Dari beberapa persyaratan yang harus dipenuhi oleh para calon mahasiswanya, salah satunya adalah menempuh kelas persiapan untuk ujian Studienkollegs, yakni penilaian kualitas pemahaman dalam bidang ilmu pasti, ilmu alam, ilmu kimia, dan mekanik.
Di Aachen, Rudy mendapat pelajaran hidup sesungguhnya.
Untuk pertama kalinya bergaul langsung dengan orang-orang tidak mampu karena keterbatasan kemampuan finansial.
Kalau dulu Rudy selalu menjadi bagian kelas menengah atas, di Aachen dia menjadi bagian kelas bawah.
Bila dulu hanya mengenal kata “miskin” atau “kelaparan”, di Aachen dia mengalami langsung arti dua kata tersebut.
Ia tinggal di rumah keluarga Neuefeiend di Frankenberg Str 16, di pinggiran kota Aachen. Tak ada kamar mandi dan pemanas di kamarnya.
Hanya ada wastafel dan toilet kencing. Untuk mandi ia memanfaatkan pemandian bagi kaum miskin.

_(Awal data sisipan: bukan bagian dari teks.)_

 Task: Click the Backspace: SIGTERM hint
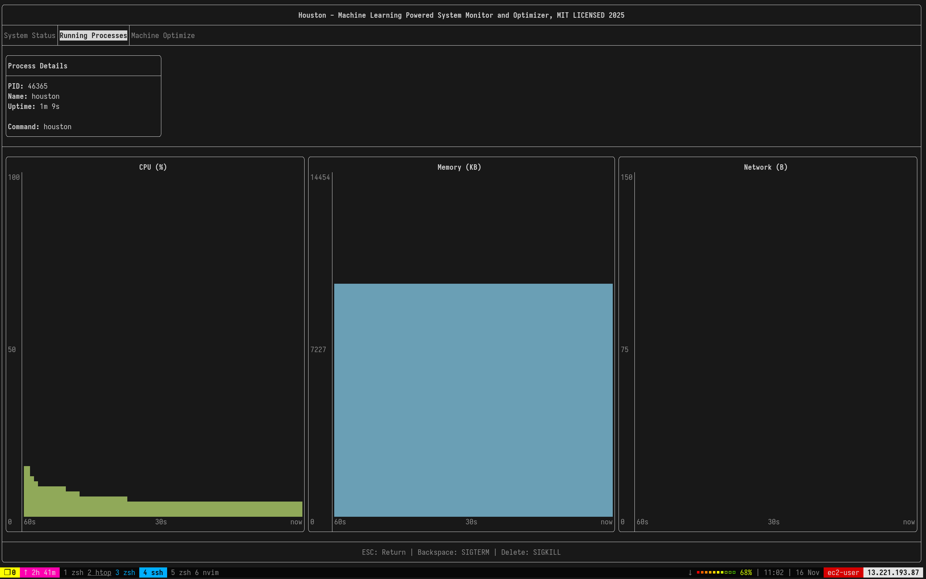453,552
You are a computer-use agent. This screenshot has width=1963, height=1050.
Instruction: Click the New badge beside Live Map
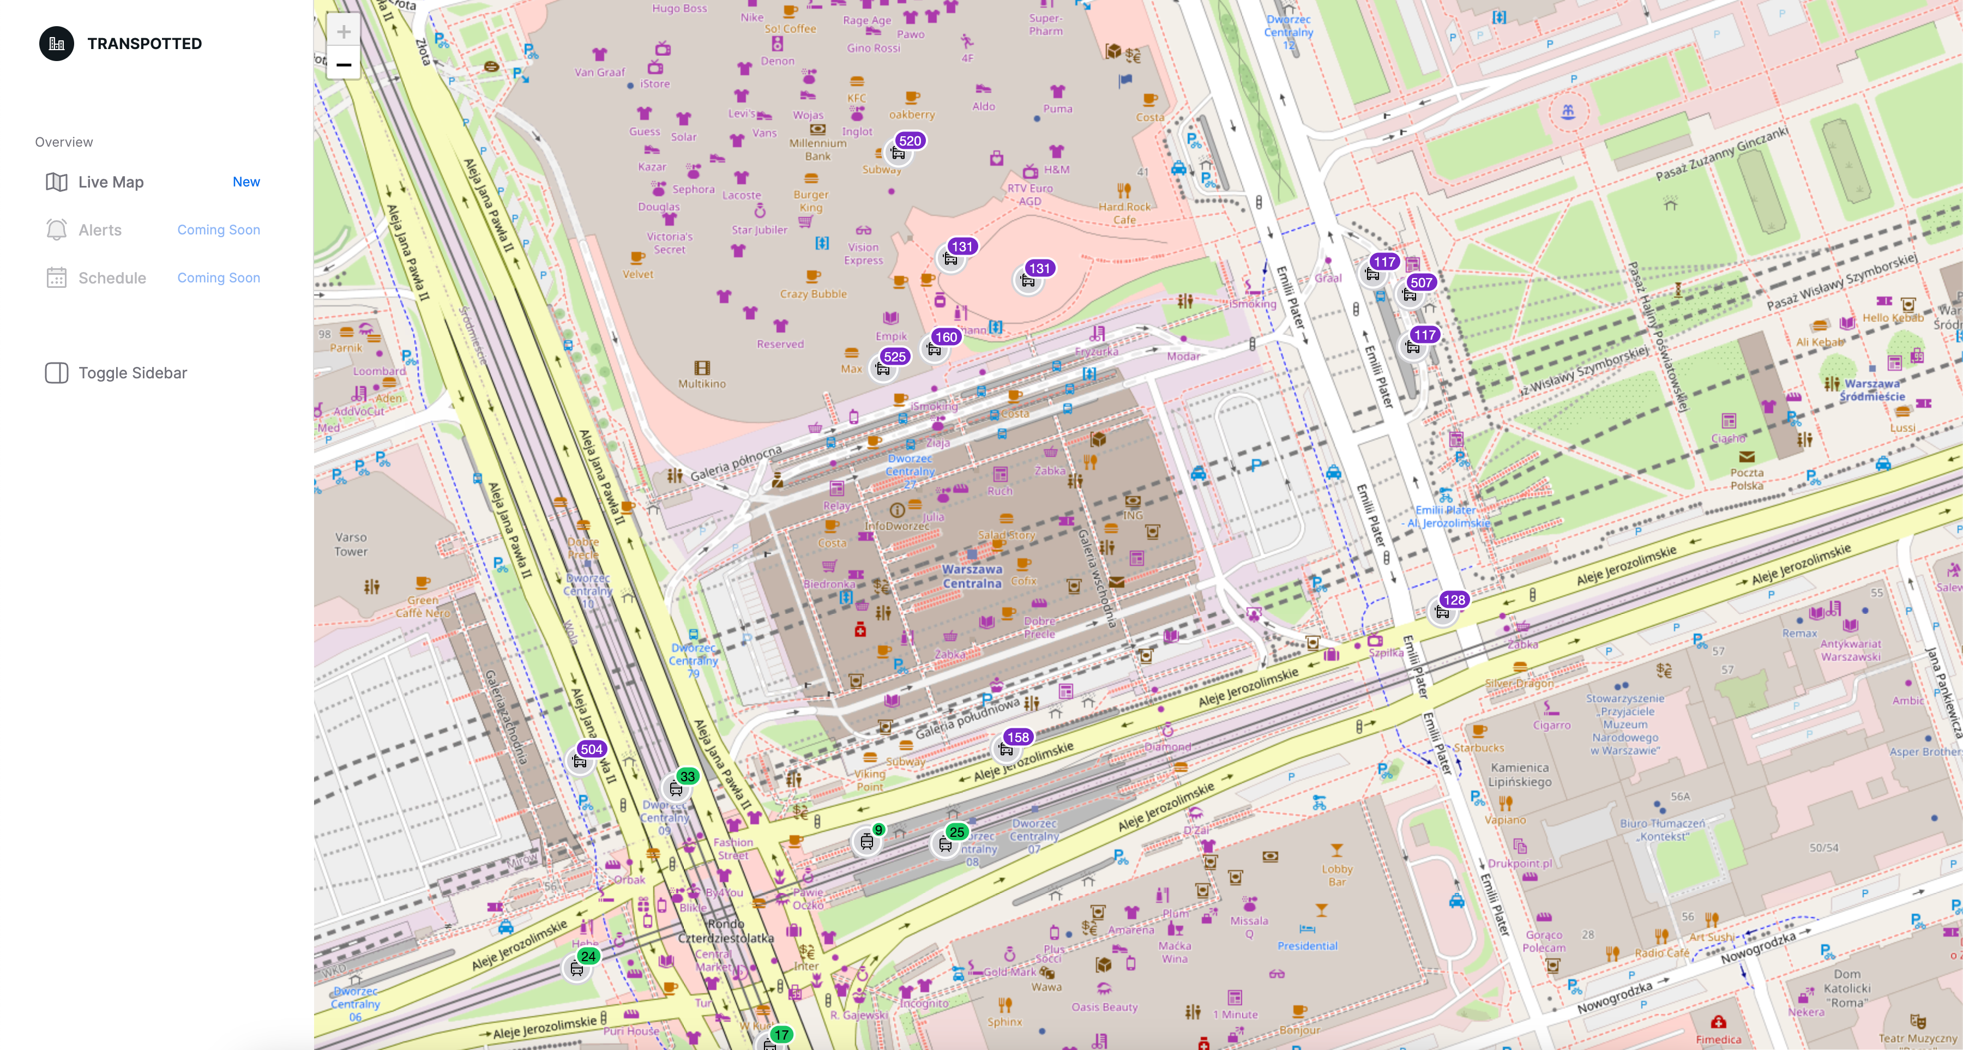click(246, 182)
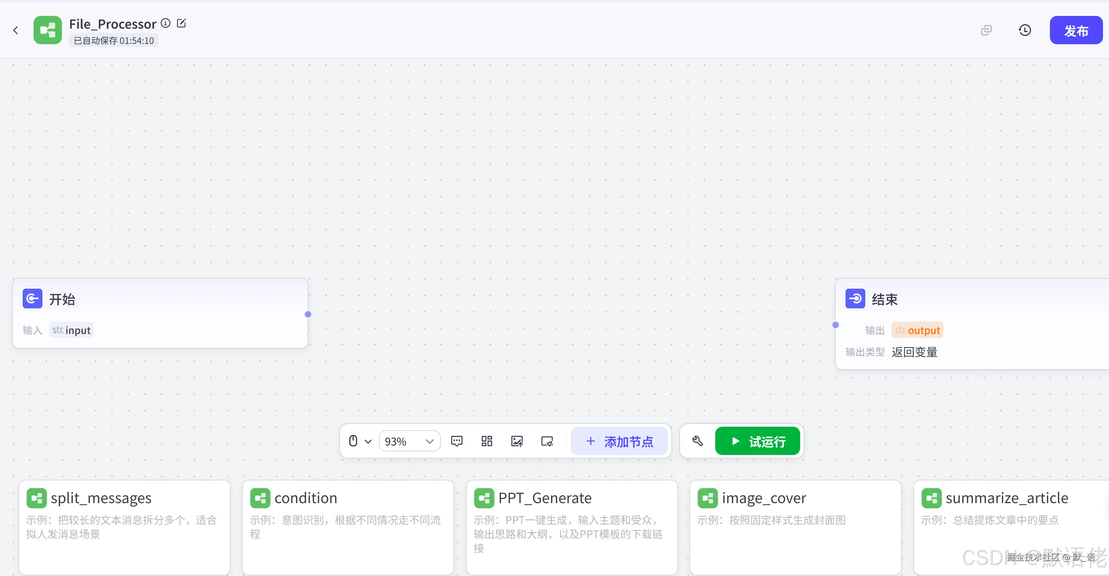
Task: Click the 添加节点 add node button
Action: pos(619,441)
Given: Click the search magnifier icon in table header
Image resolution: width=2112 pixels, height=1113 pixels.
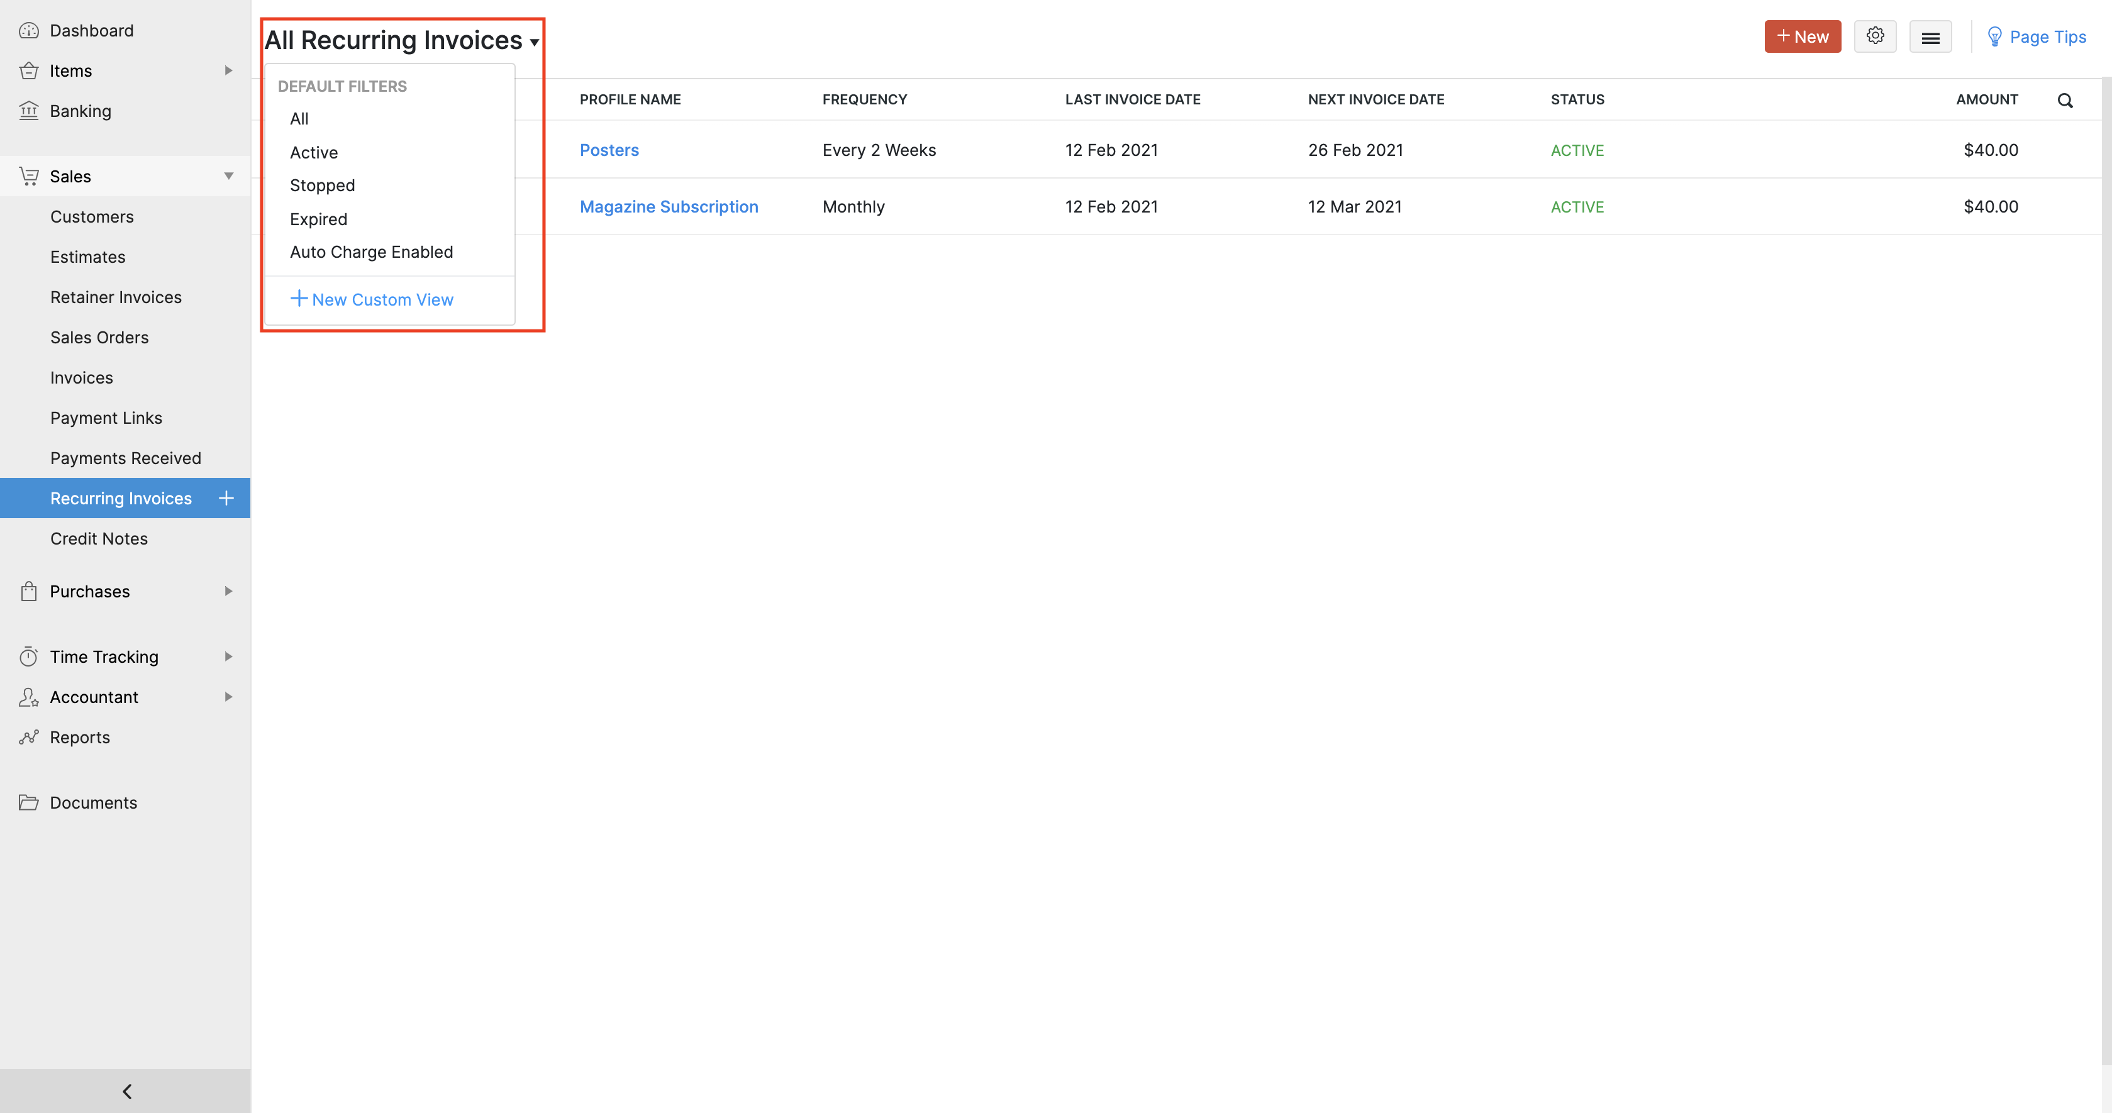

Selain harus antre, mandinya dibatasi waktu. Ada bel waktu mulai dan selesai.
Untuk makan Rudy harus berjalan ke Mensa Academia, kantin kampus. Harganya murah karena disubsidi universitas.
Tahun-tahun pertama kuliah, badan Rudy jadi kurus dan kecil. Apalagi dia jarang makan daging, sebab takut haram. Dia lebih memilih roti dan buah.
Padahal tak jarang ia harus berjalan kaki cukup jauh untuk menuju ke kampus bila tak punya uang. Pakaiannya pun hanya itu-itu saja.
Sepatu model moccasin merek Sioux, tak lupa tas kulit lusuh dan jaket warna hijau.
Sol sepatu yang dia pakai lama-lama sering copot hingga berbunyi flop..flop.. bila dipakai jalan.
Kaos kaki warna putih di balik sepatunya sekelebat memperlihatkan lubang. Sebentar terlihat sebentar hilang dari pandangan.
Baca Juga: BJ Habibie Temui Sang Kekasih Hati, Ainun Habibie, di Keabadiaan
Saat itu, nyaris seluruh mahasiswa Indonesia yang sekolah di luar negeri adalah penerima beasiswa.
Itulah sebabnya mereka memegang paspor biru, paspor dinas. Berbeda dengan Rudy yang bukan penerima beasiswa sehingga paspornya berwarna hijau.
Para mahasiswa Indonesia yang lebih senior langsung menyimpulkan kalau Rudy bukan anak yang pintar, tidak qualified, sebab dia tak mendapat beasiswa.
Keadaan berubah ketika Rudy selesai menempuh ujian Studienkollegs.
Awalnya dia kecewa karena namanya tidak ada.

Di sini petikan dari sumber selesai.